Alleluia! Christ is risen!


I feel that Dr. Volf has given the church the most holistic & extensive theology of forgiveness and reconciliation of our time. When he speaks up in response to such a real case of evil/justice, I think it behooves us to listen well. 

Two statements from his brief post struck me most particularly:

"After 9/11 I found it very hard to bring myself to pray for Usama bin Laden. But by God's grace I did because Jesus said I must. And though I am tempted to rejoice today, I will not because Jesus said I must not."

I believe that this statement is powerful. In it is revealed the Christian politic. Our Lord is Lord in the sense the Caesar was called Lord and King (so PLEASE, let's stop over-spiritualizing Jesus as "Lord"). Christians do not think for themselves/in themselves...we do not act on every emotional whim...we are not our own. We who uphold the Christian polity do that which we do not always feel like doing. In doing these things, the new kingdom is revealed in and through us--the church, the incubator of the Kingdom, and in that apocalypse, forgiveness and reconciliation is not only possible but real. 

"For the followers of Jesus Christ, no one's death is a cause for rejoicing. This applies to Osama bin Laden no less than to any other evildoer, large or small. Jesus Christ died for all; there are no irredeemable people. The path of repentance is open to anyone willing to walk on it, and no human being has the right to permanently close that path for anyone."

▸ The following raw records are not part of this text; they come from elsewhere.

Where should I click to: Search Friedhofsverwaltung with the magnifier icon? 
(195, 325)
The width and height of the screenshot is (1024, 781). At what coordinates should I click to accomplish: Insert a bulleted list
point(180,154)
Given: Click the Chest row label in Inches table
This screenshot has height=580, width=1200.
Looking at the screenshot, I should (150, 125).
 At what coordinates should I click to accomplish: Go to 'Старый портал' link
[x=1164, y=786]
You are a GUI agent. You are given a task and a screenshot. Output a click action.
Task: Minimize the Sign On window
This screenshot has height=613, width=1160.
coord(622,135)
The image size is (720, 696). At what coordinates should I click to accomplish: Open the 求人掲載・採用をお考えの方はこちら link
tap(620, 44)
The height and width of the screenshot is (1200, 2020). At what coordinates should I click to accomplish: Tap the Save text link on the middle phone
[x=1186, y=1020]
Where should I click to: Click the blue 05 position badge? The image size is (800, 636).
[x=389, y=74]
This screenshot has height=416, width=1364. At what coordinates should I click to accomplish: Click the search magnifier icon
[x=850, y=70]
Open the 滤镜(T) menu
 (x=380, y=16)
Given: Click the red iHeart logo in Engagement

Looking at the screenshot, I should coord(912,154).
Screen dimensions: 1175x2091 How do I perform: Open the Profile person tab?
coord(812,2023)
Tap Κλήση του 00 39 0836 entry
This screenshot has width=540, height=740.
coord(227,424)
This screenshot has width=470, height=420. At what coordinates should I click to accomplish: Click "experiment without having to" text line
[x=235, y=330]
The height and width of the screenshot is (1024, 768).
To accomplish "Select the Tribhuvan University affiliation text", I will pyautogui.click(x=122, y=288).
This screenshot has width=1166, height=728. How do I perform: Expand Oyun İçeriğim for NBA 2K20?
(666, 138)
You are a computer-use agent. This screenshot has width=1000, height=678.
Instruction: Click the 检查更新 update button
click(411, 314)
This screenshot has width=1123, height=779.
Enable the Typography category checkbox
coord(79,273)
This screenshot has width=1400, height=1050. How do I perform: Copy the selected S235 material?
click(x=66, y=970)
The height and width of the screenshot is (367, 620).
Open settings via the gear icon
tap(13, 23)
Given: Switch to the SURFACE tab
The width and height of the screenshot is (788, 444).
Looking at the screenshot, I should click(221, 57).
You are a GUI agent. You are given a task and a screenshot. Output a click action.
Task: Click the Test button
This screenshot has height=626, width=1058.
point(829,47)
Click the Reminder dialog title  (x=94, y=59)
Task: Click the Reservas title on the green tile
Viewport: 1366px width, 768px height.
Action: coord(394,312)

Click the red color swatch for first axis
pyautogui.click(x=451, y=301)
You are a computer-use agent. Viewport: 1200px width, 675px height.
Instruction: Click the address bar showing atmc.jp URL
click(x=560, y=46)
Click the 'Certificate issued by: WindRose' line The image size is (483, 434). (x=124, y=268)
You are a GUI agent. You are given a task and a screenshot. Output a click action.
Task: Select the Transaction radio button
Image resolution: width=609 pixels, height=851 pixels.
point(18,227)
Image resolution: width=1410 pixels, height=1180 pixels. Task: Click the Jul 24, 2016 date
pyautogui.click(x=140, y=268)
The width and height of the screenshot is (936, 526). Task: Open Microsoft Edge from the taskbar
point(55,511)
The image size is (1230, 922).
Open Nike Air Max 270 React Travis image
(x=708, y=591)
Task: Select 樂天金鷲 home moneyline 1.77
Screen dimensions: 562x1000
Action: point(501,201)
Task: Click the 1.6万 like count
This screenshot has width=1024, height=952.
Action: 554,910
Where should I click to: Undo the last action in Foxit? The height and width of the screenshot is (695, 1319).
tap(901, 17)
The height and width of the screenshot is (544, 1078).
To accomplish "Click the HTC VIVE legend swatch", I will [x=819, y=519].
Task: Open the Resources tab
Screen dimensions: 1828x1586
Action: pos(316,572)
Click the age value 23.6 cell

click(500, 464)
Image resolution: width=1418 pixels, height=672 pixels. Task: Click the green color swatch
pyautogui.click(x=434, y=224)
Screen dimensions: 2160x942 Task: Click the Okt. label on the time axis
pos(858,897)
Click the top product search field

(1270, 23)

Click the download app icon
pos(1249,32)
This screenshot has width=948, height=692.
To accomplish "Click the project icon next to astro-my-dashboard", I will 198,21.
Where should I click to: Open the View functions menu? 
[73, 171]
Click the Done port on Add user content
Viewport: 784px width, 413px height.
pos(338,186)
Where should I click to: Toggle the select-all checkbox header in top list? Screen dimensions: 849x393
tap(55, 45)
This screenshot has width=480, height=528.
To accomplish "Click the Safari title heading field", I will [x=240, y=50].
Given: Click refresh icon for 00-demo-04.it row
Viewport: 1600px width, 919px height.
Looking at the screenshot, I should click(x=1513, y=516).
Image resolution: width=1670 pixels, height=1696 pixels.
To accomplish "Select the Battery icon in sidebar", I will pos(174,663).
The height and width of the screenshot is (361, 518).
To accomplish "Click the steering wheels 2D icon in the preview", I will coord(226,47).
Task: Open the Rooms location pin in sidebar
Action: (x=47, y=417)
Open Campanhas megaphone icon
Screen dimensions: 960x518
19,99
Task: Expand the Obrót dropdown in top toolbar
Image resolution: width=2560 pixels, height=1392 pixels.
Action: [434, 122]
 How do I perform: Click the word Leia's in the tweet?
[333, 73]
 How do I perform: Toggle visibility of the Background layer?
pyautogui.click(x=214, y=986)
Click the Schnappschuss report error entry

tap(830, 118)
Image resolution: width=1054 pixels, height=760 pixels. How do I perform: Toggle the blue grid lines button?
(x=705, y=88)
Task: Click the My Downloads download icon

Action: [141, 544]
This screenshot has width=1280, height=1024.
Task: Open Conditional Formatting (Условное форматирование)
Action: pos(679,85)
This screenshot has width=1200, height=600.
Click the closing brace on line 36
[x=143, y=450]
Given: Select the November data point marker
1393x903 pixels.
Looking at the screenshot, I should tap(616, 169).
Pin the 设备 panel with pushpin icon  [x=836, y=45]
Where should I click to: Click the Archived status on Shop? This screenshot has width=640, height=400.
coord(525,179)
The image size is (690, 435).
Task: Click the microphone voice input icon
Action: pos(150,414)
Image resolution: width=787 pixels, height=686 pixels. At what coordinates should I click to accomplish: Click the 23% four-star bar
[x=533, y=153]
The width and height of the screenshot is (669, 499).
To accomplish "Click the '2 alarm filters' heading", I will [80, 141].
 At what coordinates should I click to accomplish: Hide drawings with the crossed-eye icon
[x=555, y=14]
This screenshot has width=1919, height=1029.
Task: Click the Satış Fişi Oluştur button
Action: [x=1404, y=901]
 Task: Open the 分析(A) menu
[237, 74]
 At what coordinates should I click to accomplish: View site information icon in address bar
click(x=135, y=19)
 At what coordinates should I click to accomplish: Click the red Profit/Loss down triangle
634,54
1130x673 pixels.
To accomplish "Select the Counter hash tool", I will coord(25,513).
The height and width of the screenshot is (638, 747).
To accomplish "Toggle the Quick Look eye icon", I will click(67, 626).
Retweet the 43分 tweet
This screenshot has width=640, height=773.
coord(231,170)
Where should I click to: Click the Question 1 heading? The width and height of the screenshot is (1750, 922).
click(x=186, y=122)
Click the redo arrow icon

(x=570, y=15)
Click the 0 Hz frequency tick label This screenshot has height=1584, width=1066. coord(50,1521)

There is something earth-rattling about our ancestors who could not help but to sing St. Augustine's "O felix culpa quae talem et tantum meruit habere redemptorem" (O happy fault that merited such and so great a Redeemer) as part of the Exsultet during the Great Vigil of Easter. The "happy fault" St. Augustine taught us to celebrate is all-inclusive. When we do as I love to do as much as anything else--bring together East and West for all its worth--I think the universality of sin and salvation becomes all the more clear. St. John Chrysostom's Paschal homily is ecstatic joy on paper...he is so caught up in the good news of resurrection that he cannot leave anyone out of the grand invitation to the feast. 

"Wherefore, enter you all into the joy of your Lord; and receive your reward, both the first, and likewise the second. You rich and poor together, hold high festival. You sober and you heedless, honor the day. Rejoice today, both you who have fasted and you who have disregarded the fast. The table is full-laden; feast ye all sumptuously. The calf is fatted; let no one go hungry away."

Because of Easter, as masterfulIy exemplified in St. Chrysostom and St. Augustine alike, the Father invites all to the table of redemption, including Osama bin Laden. Not because we are worthy of the table, but because the Lamb of God has taken away of the sin of the world. It is not easy to accept such mercy...some of us showed up at the first hour--we do not like to see those who showed up at the last hour receiving the same reward...the heedless being welcomed to the banquet...nevertheless, Christ welcomes us all. 

The great song of Easter exclaims, "Christ is risen from the dead, trampling down death by death, and upon those in the tombs, bestowing life!" He has not trampled down just some portion of death and darkness, but all of it...and all of those held in its chains (thankfully me too) are the objects of the bestowal of life. I think we do best to celebrate this truth!

Alleluia! Christ is risen!!!!

God's uses people to enact His will

We read this in Psalm 55:23: "But you, God, will bring down the wicked into the pit of decay;
the bloodthirsty and deceitful will not live out half their days." The question of celebration aside, we should not be surprised when God chooses/uses men to work His will, as He has done since the beginning. And we should especially not be surprised when that will is worked by leaders elected/appointed not for their Christian heart or godly wisdom but for their pluralistic appeal and human intellect.